Libya wrestles with ICC over right to try Kadhafi son

Mohamed Youssef (L), Xavier-Jean Keita (C) and Melinda Taylor (R), representatives of the Office of Public Counsel for the Defence, talk in the International Criminal Court (ICC) before a public hearing on Libya's challenge to the admissibility of the case against Saif Al-Islam, son of toppled long-time dictator Moammar Gadhafi, in The Hague, October 9, 2012. REUTERS/Michael Kooren

THE HAGUE: Libya has enough evidence to charge Moamer Kadhafi's son Seif al-Islam with crimes against humanity, lawyers told the International Criminal Court on Tuesday amid a dispute over where he should face justice.

The ICC wants Seif, the only son of the slain Libyan leader in custody, to be tried in The Hague, but Libya's post-revolutionary authorities insist he should stand trial in his home country.

A probe "has already produced considerable results," Libya lawyer Philippe Sands told a two-day hearing on Seif's fate. "There is a wide range of evidence that will constitute an indictment the same as that presented by the ICC's prosecutor."

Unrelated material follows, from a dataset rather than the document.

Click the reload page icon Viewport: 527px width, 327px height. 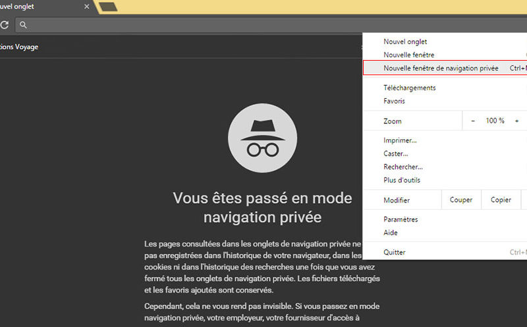point(4,25)
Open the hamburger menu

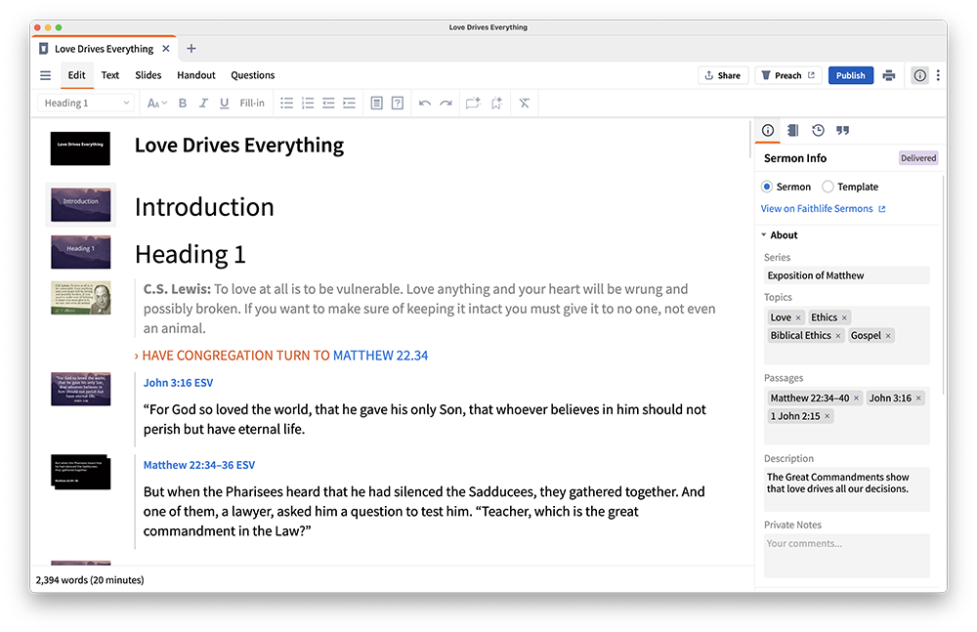point(45,75)
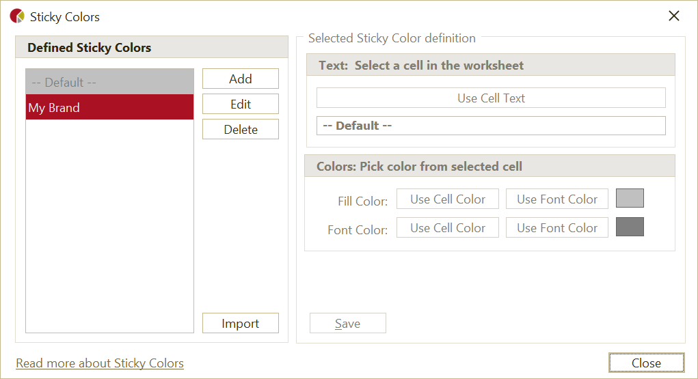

The ICC issued an arrest warrant for Seif, 40, and Kadhafi's former spymaster Abdullah Senussi, 63, in June 2011 for crimes against humanity allegedly committed while trying to crush the revolt against the veteran leader's iron-fisted rule.

ICC defence lawyers argued that Seif would not get a fair trial in Libya, where he could face the death penalty.

Libya's bid and arguments to have the case against Seif quashed in the Hague-based court was "like a house of cards," said Melinda Taylor, representing Seif. "When examined in detail it collapses upon itself," she said.

Taylor -- who spent nearly a month in detention after she and three other members of a defence team were arrested in Libya after visiting Seif in June -- accused Libya's lawyers of misleading the ICC, for instance by saying a possible death sentence for Kadhafi could be commuted.

Australian lawyer Taylor cited a law passed by Libya's post-revolutionary National Transitional Council which said "no child of Kadhafi will ever benefit from leniency."

If convicted, "Mr Kadhafi will be executed by hanging," Taylor told judges.

But ICC prosecutors said Libya should be given more time for the case.

"We see that the case being presented appears to be on track," prosecutor Sara Criscitelli told the ICC's three-judge bench.

"We believe that Libya is interested in prosecuting this offender... we are confident that Libya needs a bit more time to sort itself out."

Evidence against Seif includes how he allegedly told security forces during a television broadcast to use violence shortly after the outbreak of the uprising in mid-February last year, Libya's lawyer Sands said.

Tripoli also alleges Seif ordered the use of live rounds against civilian demonstrators and that he recruited Pakistani mercenaries to put down the revolt.

Seif has been in custody in the northwestern Libyan hilltown of Zintan since his arrest last November in the wake of the uprising that ended his father's over 40-year rule.

In a surprise move, Senussi was extradited to Libya last month from Mauritania, where he was arrested in March as he tried to enter the country using a Malian passport under a different name.

"The government of Libya is committed to carrying out a fair trial for any ex-Kadhafi government official," Tripoli's lawyer Ahmed al-Jehani told the ICC, also not ruling out future cooperation with the ICC in the case.

But, Jehani said, this was a "complicated process and Libya needed more time" to put Seif and other Kadhafi loyalists on trial, something that would contribute to vital reconciliation in the North African nation.

Libyan officials had asked in May for the court to quash a surrender request and throw out the case, saying they had the means to put Seif on trial -- but until now had not managed to do so.

A warrant for the late Libyan strongman was scrapped after Kadhafi was killed by rebel forces on October 20 last year.

In a sign of the challenges facing the new Libyan order, premier Mustafa Abu Shagur was dismissed on Sunday after failing to form a government, including naming a justice minister.

Under Libya's transition plan, a new government will be in power for about a year only, until fresh elections on the basis of a new constitution are held.